The promises of the President have led to little or no concrete action.

In fact, the new Residential Mortgage Backed Securities Working Group was the sixth such entity formed since the start of the financial crisis in 2009. The grand total of staff working for all of the previous five groups was one, according to a surprised Schneiderman. In Washington, where staffs grow like cherry blossoms, this is a remarkable occurrence.

We are led to conclude that Donovan was right. The settlement and working group – taken together – were a coup: a public relations coup for the White House and the banks. The media hailed the resolution for a few days and then turned their attention to other topics and controversies.

But for 12 million American homeowners, collectively $700 billion under water, this was just another in a long series of sham transactions.

Schneiderman, who has acted boldly and honorably, should distance himself from this cynical arrangement.
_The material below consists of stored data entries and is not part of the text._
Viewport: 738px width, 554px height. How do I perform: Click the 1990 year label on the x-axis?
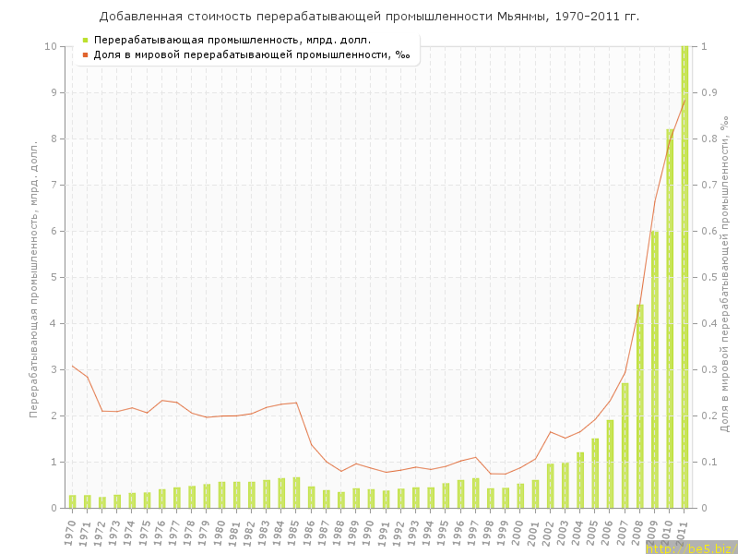click(x=369, y=529)
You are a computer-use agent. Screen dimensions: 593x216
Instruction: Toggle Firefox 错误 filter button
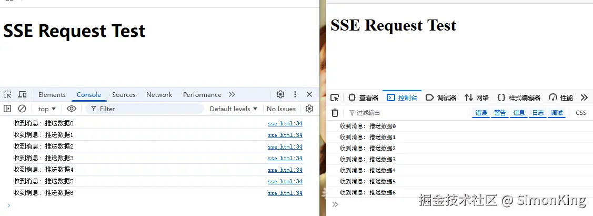click(481, 113)
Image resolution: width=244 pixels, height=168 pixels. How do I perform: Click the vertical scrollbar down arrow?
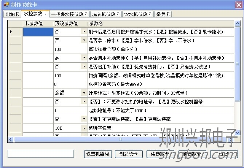coord(238,133)
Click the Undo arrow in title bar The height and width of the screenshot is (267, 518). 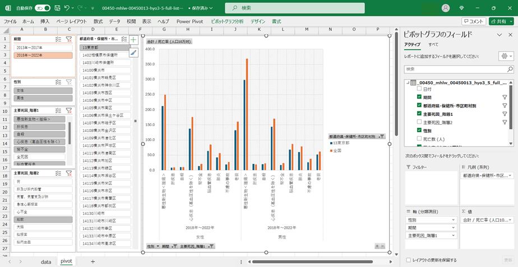(x=67, y=8)
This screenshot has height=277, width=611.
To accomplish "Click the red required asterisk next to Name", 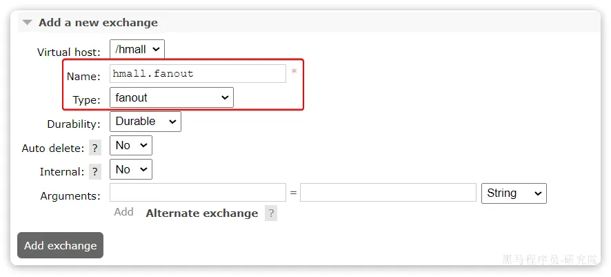I will point(294,73).
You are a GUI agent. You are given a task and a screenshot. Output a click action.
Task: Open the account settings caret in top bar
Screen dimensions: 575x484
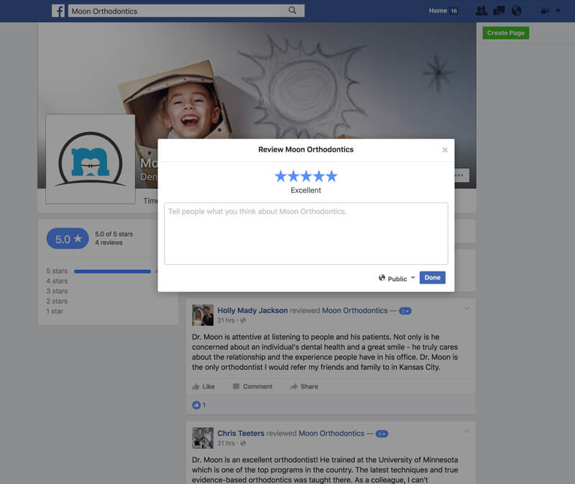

He should resign and go back to working effectively with fellow attorneys general in Delaware, Massachusetts and Nevada.

They are much more likely to create the kind of culture of accountability in the financial community that will protect U.S. families from the next real estate scam.

According to a Reuter’s report, the office space has been located:

   The task force includes the Justice Department, the SEC, the FBI and the Department of Housing and Urban Development, among others. It is charged with investigating the pooling and sale of home loans that contributed to the financial crisis.

   While the group faced some skepticism, considering the crisis began nearly five years ago, there are signs it is serious about bringing cases.

   The co-chairs meet formally every week and talk almost every day to coordinate on “a range of investigations,” a Justice Department official said, on condition of anonymity.

   About 50 staff members are working on the effort, and the task force has identified separate office space in Washington and will move some personnel there, the official said.

   The Justice Department last month posted a one-year position of full-time coordinator for the working group who could help manage discovery and coordinate investigations, according to the job posting.

Yves Smith at naked capitalism agrees that Schneiderman has been had by the Obama administration:

It was pretty obvious Schneiderman had been had. Obama tellingly did not mention his name in the SOTU. Schneiderman was only a co-chairman of the effort and would still stay on in his day job as state AG, begging the question of how much time he would be able to spend on the task force. His co-chairman is Lanny Breuer from the missing-in-action Department of Justice. And most important, no one on the committee was head of an agency, again demonstrating that this wasn’t a top Administration priority.

However, she disagrees with the Daily News assessment of Schniederman acting “boldly and honorably” and that he can go back to working with the other attorneys general:

Schneiderman’s actions were neither bold nor honorable. Not surprisingly, his effort at a star turn in the national media has not led to favorable poll results for him in New York. And the Daily News offers a fantasy as an alternative. There is no “going back.” The attorneys general gave up their best legal theories, and with it, their ability to protect the integrity of title, for grossly inadequate compensation and a photo opportunity.

It would be better if we were proven wrong, but Schneiderman entered into an obvious Faustian pact. He’s not getting his soul or his reputation back.

Meanwhile as reported by Think Progress,

A recent report showed that mortgage foreclosure scams have spiked 60 percent in 2012, while the nation’s biggest banks continue to sit upon a slew of fraudulent mortgage documents. A recent investigation of foreclosures in San Francisco found that nearly all of them had legal problems or suspicious documents, prompting the city council to suggest a foreclosure moratorium.